What’s worse, the companies bawl, they remain paralyzed from acting to fix the problem because US regulators, state regulators, foreign regulators, and international standards regulators can’t agree on which regulations to issue. They say they can’t win, so to a large degree they do nothing, and people continue to get enteral feedings infused into their veins unnecessarily.
Of course the tubes should be manufactured and made available in a way such that a tube feeding or a blood pressure cuff can never be connected to an IV or a tracheostomy. In a true free market, the companies that make the safer products will get the business, and the ones who lag will lose. This is even though the latter’s wares will likely be cheaper. Why?
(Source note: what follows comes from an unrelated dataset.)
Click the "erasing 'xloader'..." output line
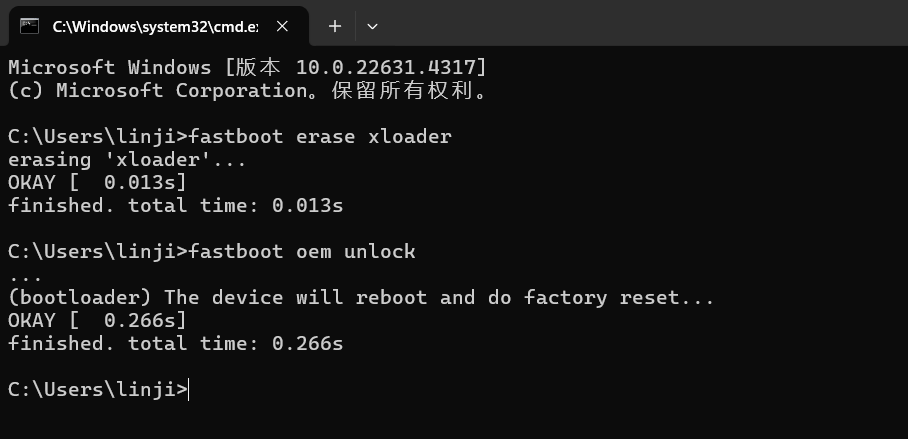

No responsible hospital risk manager will approve a purchase of inexpensive devices that have a demonstrable risk of causing harm and multi-million dollar lawsuits. And hospitals with irresponsible risk managers, or with risk managers who aren’t part of the device approval process, deserve every lawsuit that results from their behavior.
But the deeper the state injects itself into the market, the less free it becomes. Thus, free market rules no longer apply. Entire industries become dependent on the state pencil-pushers to tell them how they may and may not do business. And, unfortunately, it is difficult to get the genie back into the bottle.
I grieve for those harmed by this issue, I empathize with their loved ones, I have seen how easily it can happen, and every quarter I make a special point of telling my students how vigilant they need to be in reducing the risk. Just remember, everyone: a hospital will never be risk-free. The question is, who is in the best position to mitigate the risk. I say, NOT THE NANNY!